Review of Resident R24's clinical record indicated the resident was admitted to the facility on 3/4/22. Review of Resident R24's MDS (Minimum Data Set, periodic assessment of resident care needs) dated 4/1/24, indicated diagnoses heart failure (a progressive heart disease that affects pumping action of the heart muscles), diabetes (a metabolic disorder in which the body has high sugar levels for prolonged periods of time) and, multiple sclerosis (a disease that affects central nervous system). Review of Resident R24's clinical record revealed that the resident was transferred to the hospital on 3/22/24 and returned to the facility on 3/25/24. Review of Resident R24's clinical record revealed no documented evidence that the facility had communicated specific information to the receiving health care provider for the residents transferred and expected to return, which included the resident's care plan goals, advanced directive information, specific instructions for ongoing care, resident representative information, and all information necessary to meet the resident's specific needs at the receiving facility.
Review of the clinical record indicated Resident R212 was admitted to the facility on 5/7/24.
Review of Resident R212's MDS dated 5/13/24, indicated diagnoses of high blood pressure, seizure disorder, and pneumonia (lung inflammation caused by bacteria or viral infection).
Review of Resident R212's clinical record indicated the resident was transferred to the hospital on 4/22/24, and returned to the facility on 5/7/24.
Review of Resident R212's clinical record failed to reveal a physician order to transfer the resident to the hospital on 4/22/24.
During an interview on 5/17/24, at 10:22 a.m. the Director of Nursing (DON) confirmed that the facility failed to obtain and document a physician order to send Resident R212 to the hospital on 4/22/24.
Review of Resident R212's clinical record revealed no documented evidence that the facility had communicated specific information to the receiving health care provider for the residents transferred and expected to return, which included the resident's care plan goals, advanced directive information, specific instructions for ongoing care, resident representative information, and all information necessary to meet the resident's specific needs at the receiving facility.
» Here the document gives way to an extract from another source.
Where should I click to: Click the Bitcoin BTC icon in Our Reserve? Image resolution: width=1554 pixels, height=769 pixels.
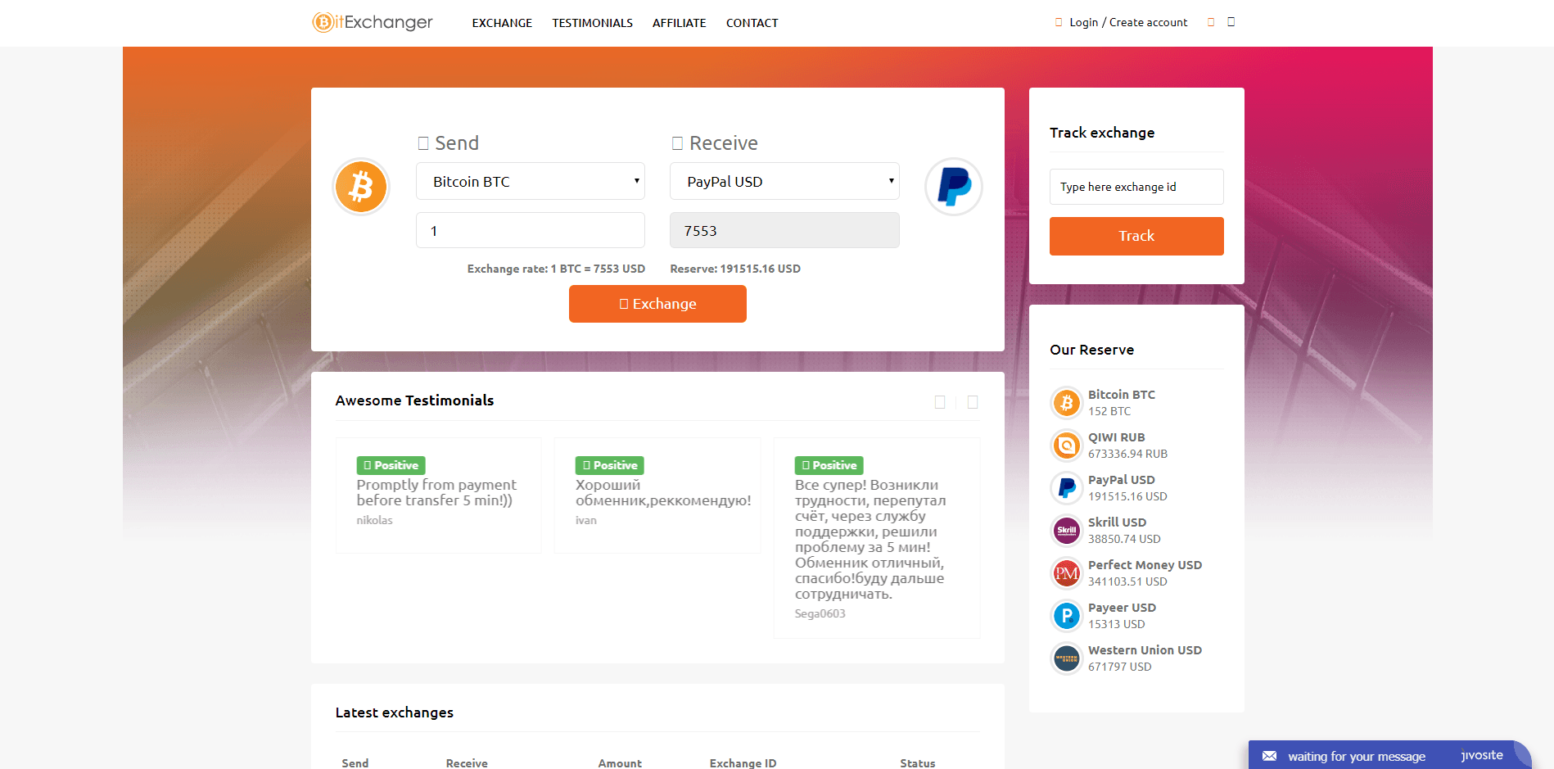tap(1066, 402)
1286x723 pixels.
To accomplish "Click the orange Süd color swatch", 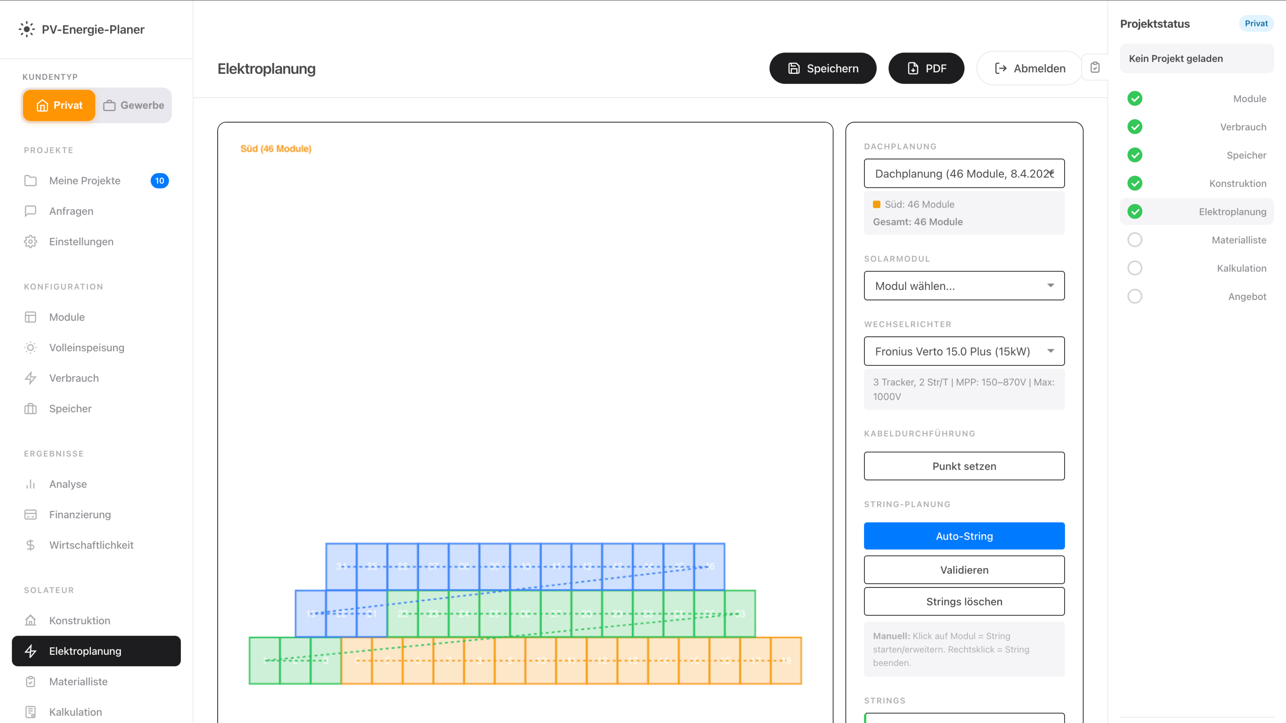I will coord(877,205).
During an interview on 5/15/24, at 11:13 a.m. the DON stated, "We send the information with them but we do not have it documented." During an interview on 5/15/24, at 11:15 a.m. the DON confirmed that the facility failed to make certain that the necessary resident information was communicated to the receiving health care provider for three out of five residents sampled with facility-initiated transfers (Residents R16, R24, and, 212).
28 Pa. Code 201.29 (a)(c.3)(2) Resident rights.
| | Plan of Correction - To be completed: 07/16/2024
DON, or designee, will in-service all RN's/LPN's to the facility policy and procedure for transfer or discharge documentation to ensure accuracy with documentation in resident charts.
DON, or designee, will audit all resident transfer/discharge documentation for the last 30 days to ensure all transfer/discharge documentation has been captured per policy and procedure.
DON, or designee, will monitor resident transfer documentation bi-weekly x 2 weeks, weekly x 4 weeks and monthly thereafter to ensure that all resident transfers contain the required documentation.
All in-service, audits and monitoring will be reported to the QAPI team at the next scheduled meeting.